Однако за последующие полвека (когда именно и как – об этом речь ещё пойдёт в следующих главах) почти все из английских завоеваний во Франции были утеряны. Но через шестьдесят лет после сражения при Пуатье, в 1415 году, английская корона увенчала голову нового молодого и энергичного короля Генриха V. Видя, как за Ла-Маншем французское королевство совершает медленное самоубийство жестокой гражданской войной (об этом тоже ещё будет отдельный рассказ), двадцативосьмилетний король ещё осенью 1414 года решил возобновить оставленную его прадедом Эдуардом ІІІ претензию на французский трон. Для начала он отправил посольство в Париж с требованием возвратить земли, уступленные английскому монарху по мирному соглашению 1360 года. В ответ ему пришёл от дофина подарок – ларец с теннисными мячами, «дабы он имел, чем развлечься со своими лордами». Как говорится, «ответ неправильный» – и 14 августа 1415 года полторы тысячи кораблей под английским красно-сине-золотым королевским флагом, на котором английские львы соседствовали с французскими лилиями, высадили на южный берег Ла-Манша, как можно считать, десять с половиной тысяч вооружённых воинов, а также, возможно, вдвое большее число лошадей в сопровождении значительного количества слуг, рабочих и прочих спутников и спутниц любого военного лагеря. Высадка состоялась возле хорошо укреплённого порта Арфлёр (или Гарфлёр), в устье Сены. Через несколько дней город был окружён со всех сторон и блокирован с моря.
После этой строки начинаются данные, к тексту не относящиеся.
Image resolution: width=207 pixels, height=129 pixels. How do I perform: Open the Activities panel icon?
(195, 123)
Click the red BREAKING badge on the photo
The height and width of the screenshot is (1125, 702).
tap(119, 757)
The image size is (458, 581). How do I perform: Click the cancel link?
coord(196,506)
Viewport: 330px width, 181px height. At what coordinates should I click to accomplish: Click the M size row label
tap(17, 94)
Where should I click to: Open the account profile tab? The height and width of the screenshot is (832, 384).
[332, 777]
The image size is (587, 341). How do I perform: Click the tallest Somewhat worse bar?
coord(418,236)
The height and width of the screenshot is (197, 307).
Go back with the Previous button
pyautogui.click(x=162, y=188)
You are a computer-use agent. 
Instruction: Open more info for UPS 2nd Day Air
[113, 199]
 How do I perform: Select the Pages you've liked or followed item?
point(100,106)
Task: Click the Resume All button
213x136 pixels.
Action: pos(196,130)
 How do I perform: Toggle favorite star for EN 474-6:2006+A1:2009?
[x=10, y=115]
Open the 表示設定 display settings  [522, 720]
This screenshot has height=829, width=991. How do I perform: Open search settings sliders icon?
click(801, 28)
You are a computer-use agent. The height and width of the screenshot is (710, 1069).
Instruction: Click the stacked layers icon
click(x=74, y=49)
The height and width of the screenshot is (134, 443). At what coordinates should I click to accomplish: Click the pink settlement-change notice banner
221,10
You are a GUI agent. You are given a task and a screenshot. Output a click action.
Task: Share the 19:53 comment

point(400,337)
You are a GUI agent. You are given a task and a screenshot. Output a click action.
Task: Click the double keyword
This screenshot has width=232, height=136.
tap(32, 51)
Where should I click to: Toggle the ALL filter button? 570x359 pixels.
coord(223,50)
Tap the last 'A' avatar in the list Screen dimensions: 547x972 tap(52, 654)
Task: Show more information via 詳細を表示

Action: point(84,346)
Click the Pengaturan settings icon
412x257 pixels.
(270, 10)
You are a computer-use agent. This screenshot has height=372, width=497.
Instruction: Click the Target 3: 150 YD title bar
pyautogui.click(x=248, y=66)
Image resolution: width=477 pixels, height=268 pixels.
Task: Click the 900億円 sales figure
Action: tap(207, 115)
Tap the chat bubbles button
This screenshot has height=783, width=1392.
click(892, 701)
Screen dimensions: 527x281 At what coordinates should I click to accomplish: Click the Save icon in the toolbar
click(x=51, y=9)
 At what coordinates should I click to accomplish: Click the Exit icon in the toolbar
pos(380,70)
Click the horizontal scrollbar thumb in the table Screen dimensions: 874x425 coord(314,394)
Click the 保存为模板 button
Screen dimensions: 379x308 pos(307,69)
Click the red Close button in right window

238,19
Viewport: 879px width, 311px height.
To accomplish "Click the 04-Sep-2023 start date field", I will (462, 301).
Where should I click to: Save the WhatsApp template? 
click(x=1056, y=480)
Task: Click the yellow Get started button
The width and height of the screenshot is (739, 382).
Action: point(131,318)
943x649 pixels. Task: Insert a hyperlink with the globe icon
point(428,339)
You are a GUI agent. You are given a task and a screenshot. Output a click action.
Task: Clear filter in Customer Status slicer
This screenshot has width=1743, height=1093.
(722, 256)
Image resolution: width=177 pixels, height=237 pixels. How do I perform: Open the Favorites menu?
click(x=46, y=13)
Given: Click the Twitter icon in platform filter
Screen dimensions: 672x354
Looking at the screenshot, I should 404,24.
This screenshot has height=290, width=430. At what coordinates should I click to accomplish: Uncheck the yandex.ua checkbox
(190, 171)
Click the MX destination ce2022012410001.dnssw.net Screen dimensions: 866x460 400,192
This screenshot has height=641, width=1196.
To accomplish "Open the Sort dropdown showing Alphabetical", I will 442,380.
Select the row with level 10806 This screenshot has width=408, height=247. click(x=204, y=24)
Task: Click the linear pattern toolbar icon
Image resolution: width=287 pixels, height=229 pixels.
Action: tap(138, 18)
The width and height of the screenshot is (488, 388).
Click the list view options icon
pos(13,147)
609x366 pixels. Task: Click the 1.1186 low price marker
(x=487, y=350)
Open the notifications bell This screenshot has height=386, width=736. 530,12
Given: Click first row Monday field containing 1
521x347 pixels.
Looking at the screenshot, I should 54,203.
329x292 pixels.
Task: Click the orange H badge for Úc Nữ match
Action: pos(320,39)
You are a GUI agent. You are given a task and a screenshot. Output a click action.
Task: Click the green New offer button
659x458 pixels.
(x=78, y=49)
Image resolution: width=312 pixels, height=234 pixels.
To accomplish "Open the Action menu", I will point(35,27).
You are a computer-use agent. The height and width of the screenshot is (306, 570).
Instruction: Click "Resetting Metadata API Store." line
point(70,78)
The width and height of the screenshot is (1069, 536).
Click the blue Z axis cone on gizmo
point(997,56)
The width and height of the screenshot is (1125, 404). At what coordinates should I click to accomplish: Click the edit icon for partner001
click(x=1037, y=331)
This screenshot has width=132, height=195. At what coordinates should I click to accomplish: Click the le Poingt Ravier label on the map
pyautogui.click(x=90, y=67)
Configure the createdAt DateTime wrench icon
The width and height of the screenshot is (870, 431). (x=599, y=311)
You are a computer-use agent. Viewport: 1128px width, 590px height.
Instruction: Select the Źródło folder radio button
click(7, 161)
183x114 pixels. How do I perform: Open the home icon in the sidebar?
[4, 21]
Для Генриха речь не шла об очередной шевоше. Это был пройденный этап. Английский король намеревался захватить французские города и крепости, разместить в них английские гарнизоны, и из этих очагов стратегического влияния начать процесс завоевания территории Нормандии. Захваченные территории станут управляться Англией, и что самое главное – приносить налоги, которые в свою очередь профинансируют новое наступление всё дальше и вглубь Франции – её завоевание. Английский порт Кале, по-прежнему удерживаемый англичанами, был слишком далеко к северу, чтобы стать хорошей базой для покорения Нормандии. Такой базой, по мнению Генриха Пятого, суждено было стать Арфлёру.

Теннисные мячи дофина получили ответ в виде каменных ядер, полетевших из английских пушек в стены осаждённого города – «реальные пацаны» оскорблений не прощают. Несмотря на ожесточённое сопротивление, после того, как вражеская артиллерия серьёзно повредила городские стены, Арфлёр сдался 22 сентября 1415 года. Осада продлилась намного больше, чем рассчитывал Генрих, и стоила ему гораздо больших потерь, особенно от дизентерии – обычной спутницы осад в то время – что неудивительно в условиях большого скопления людей в отсутствии канализации и представлений о гигиене. Требовалось оставить значительный гарнизон для защиты новозахваченного города – тысячу двести солдат. Выживших раненых и больных было приказано переправить назад в Англию. Сам король расценил, что просто вернуться назад после захвата одного города не будет казаться слишком героическим предприятием и не слишком утвердит его претензию называться владетелем этих земель. Поэтому Генрих принял решение продемонстрировать, кто хозяин на южном берегу Ла-Манша, пройдя маршем из Арфлёра в английское Кале. Оттуда уже можно было вернуться домой, чтобы на протяжении близящейся зимы подготовиться к следующему году военных действий. Дополнительным бонусом при этом стало бы то, что возможные французские военные усилия сосредоточились бы на его армии, а не на гарнизоне Арфлёра, сидящем за полуразрушенными городскими стенами.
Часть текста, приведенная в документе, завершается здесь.